Task to carry out: Please scale the records from the start through the line holding "tap(65, 164)", inclusive: write out every one of those lines, requests unchanged, with each coordinate in the answers multiplied by 0.25 and rounded to a whole number, halves going up.

Data:
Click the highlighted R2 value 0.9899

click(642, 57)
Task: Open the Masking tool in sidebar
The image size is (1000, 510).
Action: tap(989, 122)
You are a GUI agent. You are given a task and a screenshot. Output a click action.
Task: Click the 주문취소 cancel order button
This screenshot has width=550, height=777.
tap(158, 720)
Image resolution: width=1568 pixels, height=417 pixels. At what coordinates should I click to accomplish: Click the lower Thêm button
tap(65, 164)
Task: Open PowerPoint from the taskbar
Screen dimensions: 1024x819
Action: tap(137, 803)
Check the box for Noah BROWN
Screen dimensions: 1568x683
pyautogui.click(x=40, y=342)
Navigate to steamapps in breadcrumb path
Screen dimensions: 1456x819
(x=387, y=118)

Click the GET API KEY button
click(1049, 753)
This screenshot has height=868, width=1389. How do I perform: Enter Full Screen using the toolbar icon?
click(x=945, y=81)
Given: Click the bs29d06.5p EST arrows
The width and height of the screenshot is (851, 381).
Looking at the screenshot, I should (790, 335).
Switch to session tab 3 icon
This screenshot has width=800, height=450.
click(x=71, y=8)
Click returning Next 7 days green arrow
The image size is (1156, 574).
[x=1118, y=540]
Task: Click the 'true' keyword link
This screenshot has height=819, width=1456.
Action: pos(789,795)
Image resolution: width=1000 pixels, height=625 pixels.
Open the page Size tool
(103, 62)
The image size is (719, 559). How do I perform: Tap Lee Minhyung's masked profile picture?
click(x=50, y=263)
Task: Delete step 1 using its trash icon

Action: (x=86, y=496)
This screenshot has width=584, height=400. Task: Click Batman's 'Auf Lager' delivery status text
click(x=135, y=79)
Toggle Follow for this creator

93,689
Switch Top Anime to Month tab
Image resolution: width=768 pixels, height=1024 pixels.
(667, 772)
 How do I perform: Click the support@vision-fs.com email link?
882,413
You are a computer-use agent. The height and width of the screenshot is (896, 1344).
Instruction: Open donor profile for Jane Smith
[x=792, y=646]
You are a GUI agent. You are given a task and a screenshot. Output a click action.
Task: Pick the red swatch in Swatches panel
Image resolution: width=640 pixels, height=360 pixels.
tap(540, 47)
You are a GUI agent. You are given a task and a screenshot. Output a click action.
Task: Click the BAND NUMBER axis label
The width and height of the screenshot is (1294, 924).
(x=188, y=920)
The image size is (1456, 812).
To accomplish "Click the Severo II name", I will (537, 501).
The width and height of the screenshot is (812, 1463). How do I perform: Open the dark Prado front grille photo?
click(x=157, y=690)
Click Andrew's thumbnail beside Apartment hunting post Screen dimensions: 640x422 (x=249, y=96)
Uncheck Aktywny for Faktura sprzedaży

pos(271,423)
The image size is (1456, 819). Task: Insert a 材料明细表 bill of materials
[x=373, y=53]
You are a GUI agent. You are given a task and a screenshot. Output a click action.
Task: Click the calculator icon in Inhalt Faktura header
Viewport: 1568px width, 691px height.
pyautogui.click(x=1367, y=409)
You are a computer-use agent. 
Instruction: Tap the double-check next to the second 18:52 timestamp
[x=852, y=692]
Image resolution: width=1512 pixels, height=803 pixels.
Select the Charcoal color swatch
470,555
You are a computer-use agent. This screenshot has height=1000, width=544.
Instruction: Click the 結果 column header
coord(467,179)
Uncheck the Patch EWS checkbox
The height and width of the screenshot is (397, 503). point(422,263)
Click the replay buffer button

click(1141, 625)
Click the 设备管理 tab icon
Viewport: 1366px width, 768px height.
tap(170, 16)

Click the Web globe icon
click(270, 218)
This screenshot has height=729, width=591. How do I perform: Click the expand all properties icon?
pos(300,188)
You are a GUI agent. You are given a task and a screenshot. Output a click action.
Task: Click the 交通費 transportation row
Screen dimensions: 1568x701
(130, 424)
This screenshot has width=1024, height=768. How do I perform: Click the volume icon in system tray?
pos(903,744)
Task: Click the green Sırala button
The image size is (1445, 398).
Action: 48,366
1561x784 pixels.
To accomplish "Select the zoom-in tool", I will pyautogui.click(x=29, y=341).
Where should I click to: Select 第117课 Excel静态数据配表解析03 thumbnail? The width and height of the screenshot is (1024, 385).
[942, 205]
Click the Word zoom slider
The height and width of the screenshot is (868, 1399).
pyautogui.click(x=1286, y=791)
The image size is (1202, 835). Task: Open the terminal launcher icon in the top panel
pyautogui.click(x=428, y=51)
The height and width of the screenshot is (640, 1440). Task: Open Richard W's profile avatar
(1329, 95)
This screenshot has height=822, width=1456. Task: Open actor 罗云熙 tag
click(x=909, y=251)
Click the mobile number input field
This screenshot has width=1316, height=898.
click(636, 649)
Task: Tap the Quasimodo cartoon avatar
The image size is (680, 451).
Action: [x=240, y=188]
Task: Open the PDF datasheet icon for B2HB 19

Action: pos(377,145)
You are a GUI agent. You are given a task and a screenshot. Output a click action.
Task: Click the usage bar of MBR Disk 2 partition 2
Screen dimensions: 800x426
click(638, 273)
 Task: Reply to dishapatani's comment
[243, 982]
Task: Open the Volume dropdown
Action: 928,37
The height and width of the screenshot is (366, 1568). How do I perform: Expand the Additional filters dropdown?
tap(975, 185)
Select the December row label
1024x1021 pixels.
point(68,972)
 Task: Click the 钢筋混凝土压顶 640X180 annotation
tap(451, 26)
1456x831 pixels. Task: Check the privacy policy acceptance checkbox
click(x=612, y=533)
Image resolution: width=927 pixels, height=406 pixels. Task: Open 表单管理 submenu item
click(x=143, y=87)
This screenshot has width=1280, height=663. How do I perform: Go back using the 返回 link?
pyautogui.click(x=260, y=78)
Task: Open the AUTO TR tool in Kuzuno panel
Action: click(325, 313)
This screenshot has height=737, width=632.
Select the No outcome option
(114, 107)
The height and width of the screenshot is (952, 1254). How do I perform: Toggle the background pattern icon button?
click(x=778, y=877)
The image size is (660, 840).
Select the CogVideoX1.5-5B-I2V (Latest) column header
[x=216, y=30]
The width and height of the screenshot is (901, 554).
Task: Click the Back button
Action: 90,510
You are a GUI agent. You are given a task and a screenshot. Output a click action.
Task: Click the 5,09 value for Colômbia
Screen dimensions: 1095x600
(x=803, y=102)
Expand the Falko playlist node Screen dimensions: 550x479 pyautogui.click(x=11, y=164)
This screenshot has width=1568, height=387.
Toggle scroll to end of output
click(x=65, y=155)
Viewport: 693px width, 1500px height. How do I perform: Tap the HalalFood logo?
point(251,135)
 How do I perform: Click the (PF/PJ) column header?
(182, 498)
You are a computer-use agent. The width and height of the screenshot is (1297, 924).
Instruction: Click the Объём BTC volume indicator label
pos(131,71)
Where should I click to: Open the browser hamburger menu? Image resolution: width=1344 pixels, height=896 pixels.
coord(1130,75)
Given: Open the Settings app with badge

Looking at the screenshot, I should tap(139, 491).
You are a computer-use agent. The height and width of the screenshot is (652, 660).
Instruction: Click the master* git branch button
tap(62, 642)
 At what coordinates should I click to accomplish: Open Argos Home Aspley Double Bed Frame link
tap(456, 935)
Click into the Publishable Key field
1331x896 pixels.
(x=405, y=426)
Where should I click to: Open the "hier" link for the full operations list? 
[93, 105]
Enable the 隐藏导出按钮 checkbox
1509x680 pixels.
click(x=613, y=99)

Task solution:
Click the highlighted R2 value 0.9899

click(161, 14)
Task: Open the Masking tool in sidebar
The image size is (1000, 510).
Action: tap(247, 31)
You are a GUI agent. You are given a task and a screenshot. Output a click action.
Task: Click the 주문취소 cancel order button
This screenshot has width=550, height=777.
tap(40, 180)
Image resolution: width=1568 pixels, height=417 pixels. At what coordinates should I click to accomplish: Click the lower Thêm button
tap(16, 41)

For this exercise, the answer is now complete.